───── Available data ─────
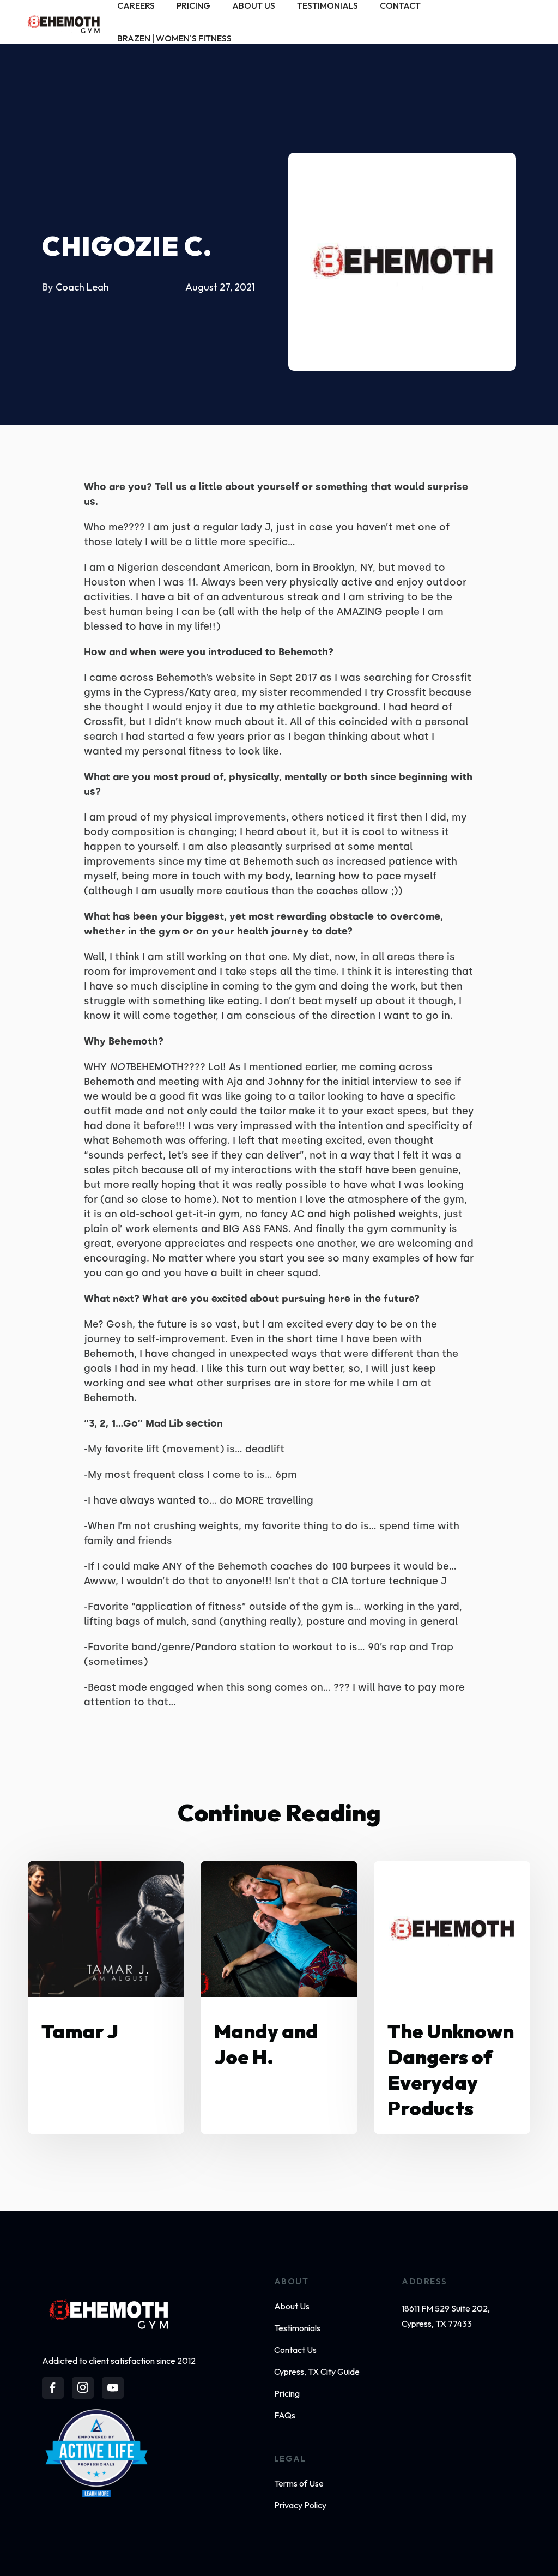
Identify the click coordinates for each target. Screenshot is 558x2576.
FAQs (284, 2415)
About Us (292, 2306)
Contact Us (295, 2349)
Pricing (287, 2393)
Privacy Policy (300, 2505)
─────
- Task description
Take the lines from the one containing "FAQs (284, 2415)" to the last line of the material above and write them out exactly.

- Exercise response
FAQs (284, 2415)
About Us (292, 2306)
Contact Us (295, 2349)
Pricing (287, 2393)
Privacy Policy (300, 2505)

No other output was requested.